Ironically, both have been proposed by very prominent atheists.
1. God can cause specific mutations (Richard Dawkins). The background of "random" mutations is so high that if God directs a specific cosmic ray to a specific nucleotide or interferes with gene duplication, etc. we cannot detect that.
2. A bit of artificial selection (Daniel Dennet). If God engages in a bit of artificial selection to weed out variations He does not want, we cannot read the fossil record fine enough to detect that.
"Darwinism is widely misunderstood as a theory of pure chance. Mustn't it have done something to provoke this canard? Well, yes, there is something behind the misunderstood rumour, a feeble basis to the distortion. One stage in the Darwinian process is indeed a chance process -- mutation. Mutation is the process by which fresh genetic variation is offered up for selection and it usually described as random. But Darwinians make the fuss that they do about the "randomness" of mutation only in order to contrast it to the non-randomness of selection, the other side of the process. It is not necessary that mutation should be random in order for natural selection to work. Selection can still do its work whether mutation is directed or not. Emphasizing that mutation can be random is our way of calling attention to the crucial fact that, by contrast, selection is sublimely and quintessentially non-random. It is ironic that this emphasis on the contrast between mutation and the non-randomness of selection has led people to think that the whole theory is a theory of chance. ...

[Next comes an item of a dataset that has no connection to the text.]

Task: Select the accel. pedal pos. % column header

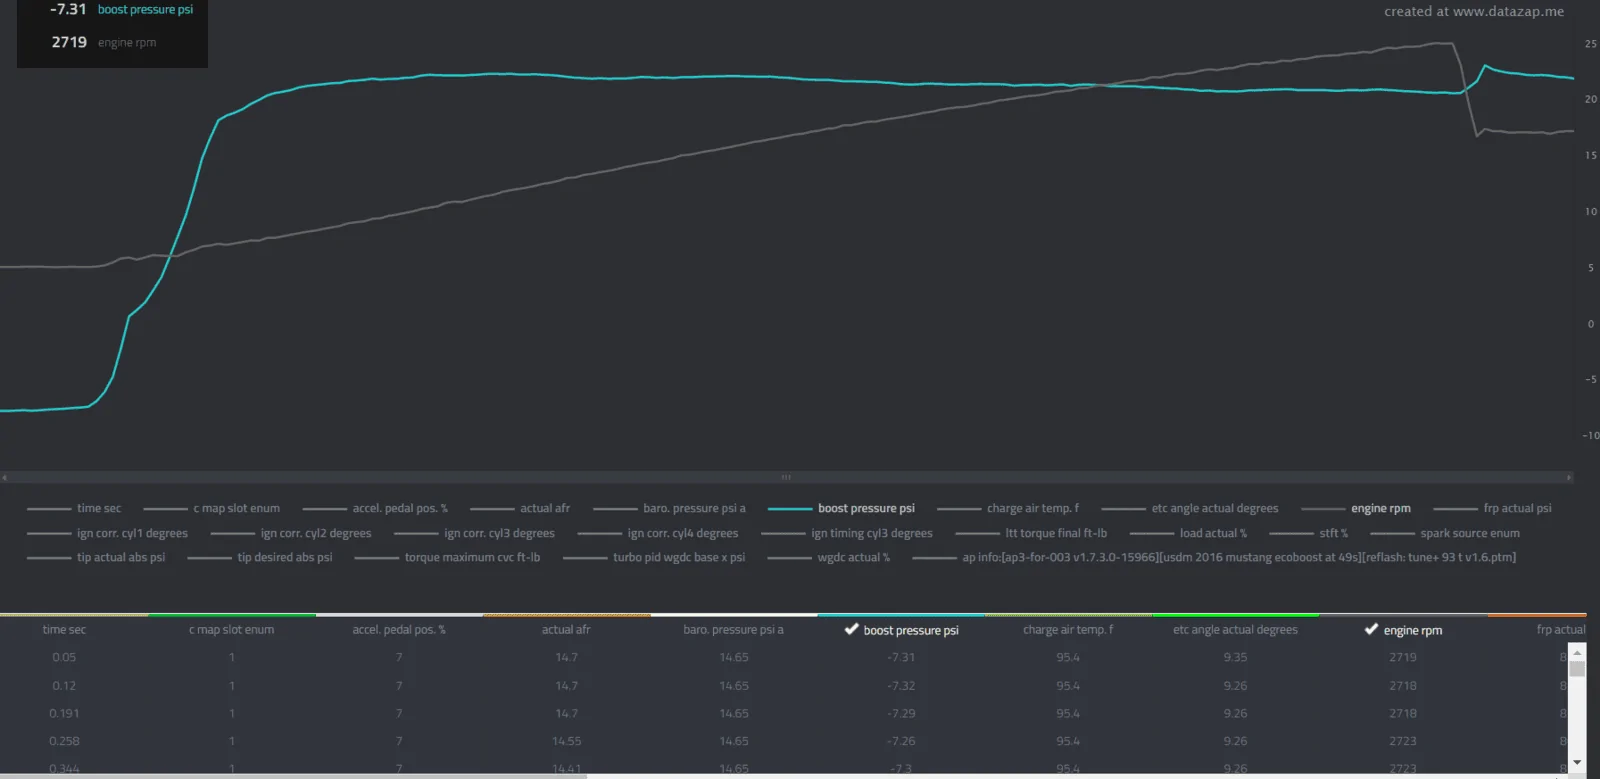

One could imagine a theoretical world in which mutations were biased toward improvement. Mutations in this hypothetical world would be non-random not just in the sense that mutations induced by X-rays are non-random: these hypothetical mutations would be systematically biased to keep one jump ahead of selection and anticipate the needs of the organism ...

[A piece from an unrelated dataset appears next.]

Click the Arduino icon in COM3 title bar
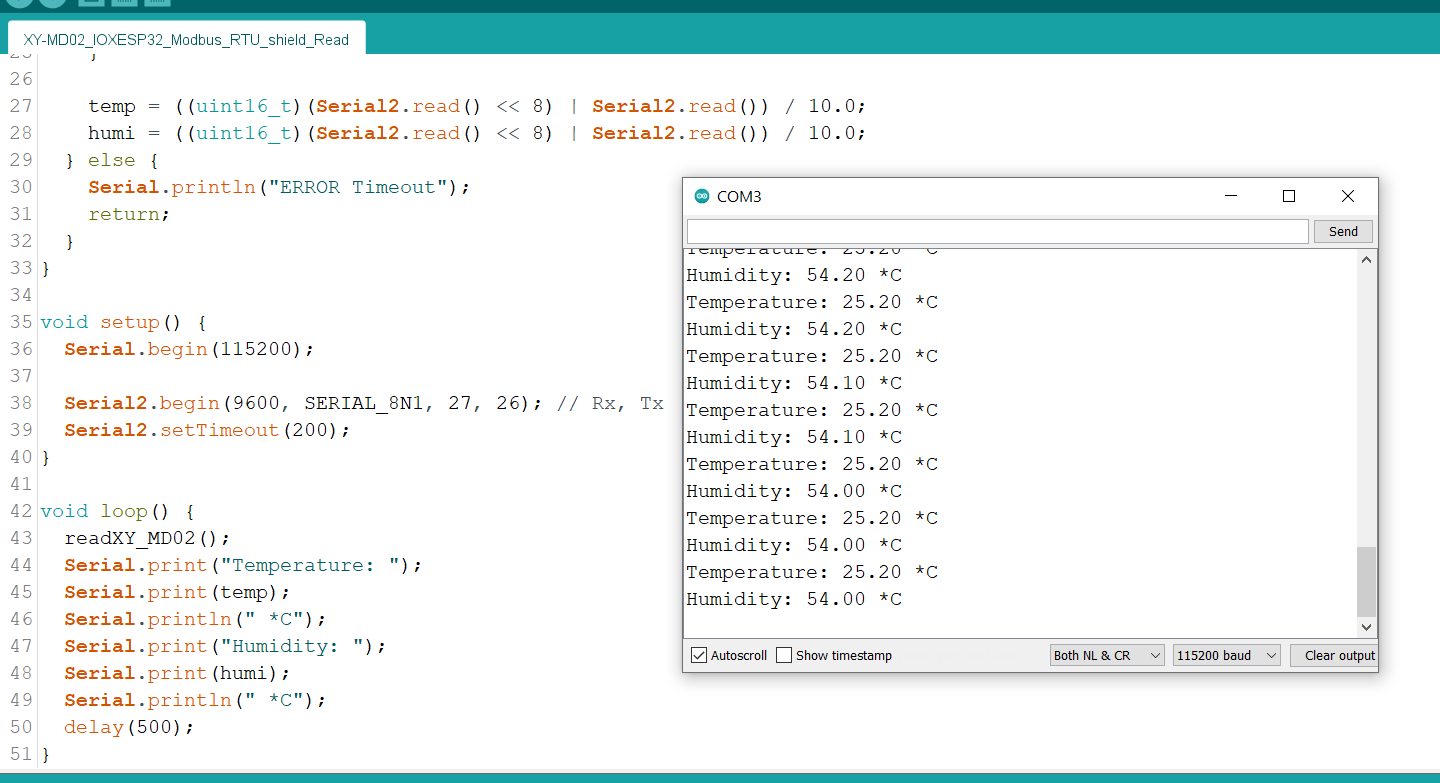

Darwinians wouldn't mind if such providential mutations were provided. It wouldn't undermine Darwinism, though it would put paid to its claims for exclusivity: a tailwind on a transatlantic flight can speed up your arrival in an agreeable way, and this doesn't undermine your belief that the primary force that got you home is the jet engine." R Dawkins, Climbing Mt. Improbable, pp 80- 82.
Dennett, from Darwin's Dangerous Idea, pp. 317-318 "Indeed, all the biologists I have queried on this point have agreed with me that there are no sure marks of natural, as opposed to artificial, selection. In chapter 5, we traded in the concept of strict biological possibility and impossibility for a graded notion of biological probability, but even in its terms, it is not clear how one could grade organisms as 'probably' or 'very probably' or 'extremely probably' the products of artificial selection...It would be foolhardy, however, for any defender of neo-Darwinism to claim that contemporary evolution theory gives one the power to read history so finely from present data as to rule out the earlier historical presence of rational designers -- a wildly implausible fantasy, but a possibility after all."